**Written request A:** Translate the sentence "Legislatures with a particular interest include the United States Houses of Congress as well as certain national parliaments in EU Member States." from the passage on scrutiny of the Northern Ireland Protocol into Spanish.
**Written request B:** Name every legislature mentioned in the passage on scrutiny of the Northern Ireland Protocol.
**Written request C:** From the passage on scrutiny of the Northern Ireland Protocol, output the stretch from "Other legislatures and" through "EU Member States.".

Other legislatures and bodies have shown interest in the implications of UK withdrawal from the EU on Northern Ireland and the implementation of the Protocol on Ireland/Northern Ireland. Legislatures with a particular interest include the United States Houses of Congress as well as certain national parliaments in EU Member States.
In addition, the work of the Scottish Parliament and the Welsh Senedd on Brexit-related matters includes consideration of the actual or potential impact of the Protocol on Scotland and Wales respectively, and UK inter-governmental relations more generally.
The most relevant examples of international and devolved legislatures scrutiny of the Protocol and its implementation are noted below.

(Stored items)

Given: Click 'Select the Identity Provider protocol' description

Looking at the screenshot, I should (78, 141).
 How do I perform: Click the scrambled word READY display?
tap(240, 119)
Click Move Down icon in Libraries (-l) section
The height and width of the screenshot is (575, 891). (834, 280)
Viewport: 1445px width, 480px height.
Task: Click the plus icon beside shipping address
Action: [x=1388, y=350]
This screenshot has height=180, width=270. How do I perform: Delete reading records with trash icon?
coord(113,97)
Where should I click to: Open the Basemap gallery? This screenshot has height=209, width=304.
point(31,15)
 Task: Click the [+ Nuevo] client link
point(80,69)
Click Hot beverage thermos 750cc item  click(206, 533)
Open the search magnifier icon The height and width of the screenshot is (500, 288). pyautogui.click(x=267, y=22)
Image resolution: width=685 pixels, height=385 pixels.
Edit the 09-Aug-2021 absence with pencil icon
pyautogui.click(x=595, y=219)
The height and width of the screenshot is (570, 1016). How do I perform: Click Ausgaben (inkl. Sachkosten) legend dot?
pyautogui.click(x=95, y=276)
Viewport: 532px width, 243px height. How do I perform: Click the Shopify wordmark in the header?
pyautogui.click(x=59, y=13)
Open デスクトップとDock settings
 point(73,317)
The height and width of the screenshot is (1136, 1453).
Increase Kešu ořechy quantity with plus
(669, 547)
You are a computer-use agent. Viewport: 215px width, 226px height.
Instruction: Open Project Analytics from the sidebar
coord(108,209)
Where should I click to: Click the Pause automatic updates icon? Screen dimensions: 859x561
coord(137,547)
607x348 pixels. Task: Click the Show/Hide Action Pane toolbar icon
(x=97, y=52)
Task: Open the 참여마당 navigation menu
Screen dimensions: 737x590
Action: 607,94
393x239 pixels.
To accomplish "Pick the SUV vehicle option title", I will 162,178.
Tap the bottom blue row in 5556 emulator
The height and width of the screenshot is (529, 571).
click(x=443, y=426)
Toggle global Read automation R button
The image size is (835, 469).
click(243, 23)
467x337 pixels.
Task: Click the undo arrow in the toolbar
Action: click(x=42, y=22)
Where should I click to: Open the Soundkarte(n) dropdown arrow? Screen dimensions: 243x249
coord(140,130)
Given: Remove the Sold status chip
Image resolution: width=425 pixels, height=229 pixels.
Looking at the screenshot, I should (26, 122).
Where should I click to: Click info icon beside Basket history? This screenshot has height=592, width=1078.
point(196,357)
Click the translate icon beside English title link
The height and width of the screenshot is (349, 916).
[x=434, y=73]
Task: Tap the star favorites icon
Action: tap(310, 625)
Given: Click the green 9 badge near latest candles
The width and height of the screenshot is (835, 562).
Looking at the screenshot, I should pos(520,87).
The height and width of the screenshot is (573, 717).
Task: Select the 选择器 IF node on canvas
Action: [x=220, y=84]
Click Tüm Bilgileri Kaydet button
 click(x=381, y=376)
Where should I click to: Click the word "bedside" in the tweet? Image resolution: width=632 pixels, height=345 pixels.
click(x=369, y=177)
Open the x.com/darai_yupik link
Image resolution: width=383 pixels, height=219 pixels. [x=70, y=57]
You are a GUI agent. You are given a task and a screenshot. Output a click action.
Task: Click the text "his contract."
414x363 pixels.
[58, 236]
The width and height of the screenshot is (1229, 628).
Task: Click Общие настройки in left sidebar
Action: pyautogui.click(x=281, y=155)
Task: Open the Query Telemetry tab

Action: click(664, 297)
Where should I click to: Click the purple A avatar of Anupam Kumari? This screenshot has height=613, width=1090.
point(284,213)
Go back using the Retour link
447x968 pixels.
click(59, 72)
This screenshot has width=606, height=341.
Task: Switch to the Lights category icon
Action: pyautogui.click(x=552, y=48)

**Answer A:** Entre las legislaturas con un interés particular se encuentran las Cámaras del Congreso de los Estados Unidos, así como ciertos parlamentos nacionales de los Estados miembros de la UE.

**Answer B:**
- United States Houses of Congress
- Certain national parliaments in EU Member States
- Scottish Parliament
- Welsh Senedd

**Answer C:**
Other legislatures and bodies have shown interest in the implications of UK withdrawal from the EU on Northern Ireland and the implementation of the Protocol on Ireland/Northern Ireland. Legislatures with a particular interest include the United States Houses of Congress as well as certain national parliaments in EU Member States.